A memory surfaced recently.
One in which a friend called me a "hairy beast".
This wasn't a one time deal. She said it frequently through middle school and early high school, always in front of others.
I thought about her words often while I was struggling with Cushing's disease, and my body was forming more hairy, and hunch-backed. As I wrote in greater detail about her comment, using the insecurity that developed to frame my April piece for Kindred Grace (which I will announce with a link on its post date), I felt a true sense of healing from that hurtful memory.
Processing what happened with the Lord, asking if I held unforgiveness towards her in my heart, I realized that her comment didn't cause me to love her any less. What it did, however, was cause me to love me less. And that's not ok.
I wish I had told her that even if she was only kidding, her words hurt my heart and I wouldn't listen to them anymore. Honestly, I didn't know that was right, or even Godly. And I felt so embarrassed about being a fuzzy gril, that my shame caused me to hide from help.

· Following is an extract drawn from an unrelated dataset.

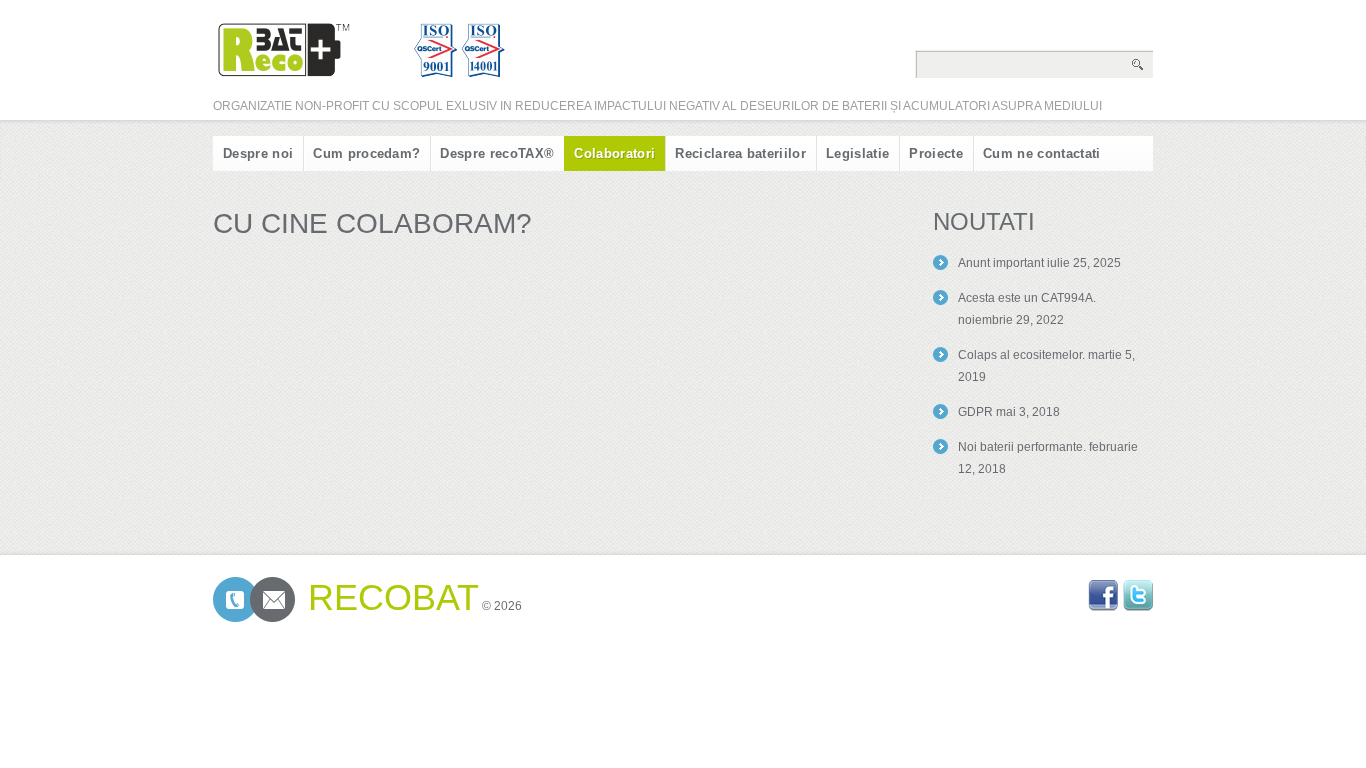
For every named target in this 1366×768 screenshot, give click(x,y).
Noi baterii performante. (1022, 447)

I remember another time when a friend in undergraduate school shared a prophetic vision with me.
"The Lord gave me a picture of you, and your chest was a bird cage. The door was open and birds were flying out.... one day you'll be that free."
She may have meant it as encouragement, but given that we had walked through repeated conflict, in which I felt she was always trying to change me, rather than accept me for who I was, it was hurtful.
I just sort of said, "Ok, thanks." and went on my way. But it wasn't something I could shake. Again, I found myself, not angry with her for saying these things, but
shame-filled, wondering if there really was so much wrong with me.
This time, a growing believer, I asked the Lord about this picture, which actually was quite beautiful, wondering if her interpretation was correct... if I was so bound up.
His response brought me to tears. You see, what He told me was that when He looked at me, He saw that much freedom right then... in that minute... in that season... broken parts and all. He saw me as free, because I was covered in the blood of His Son.
Of course I had places where the Lord needed to do some work. I still do and will until I die. But so did my friend. Maybe if she would have been open to listening, she might have heard the Lord telling her, not that I needed to be free, but that I was free, I am free, and she needed to see me as He did.
Even more importantly, I needed to see myself as he did.
Both times I wish I had spoken up. And not for my friend's sake, but for my own. I needed to state that I was worth too much to be put down. I needed to hear that I was beautiful. I needed to hear that I was free. Facts that are eternally true, not because of my body or my personality, but because I was bought at a high price through the shed blood of Messiah Yeshua, and he was, and is, at work in me.
To curse me is to curse someone He treasures. I don't even have a personal right to receive it, because I don't belong to myself, I belong to Him.
The work in progress that I am, Lord, embolden me to council myself with your truth, even in the presence of the enemy. Amen.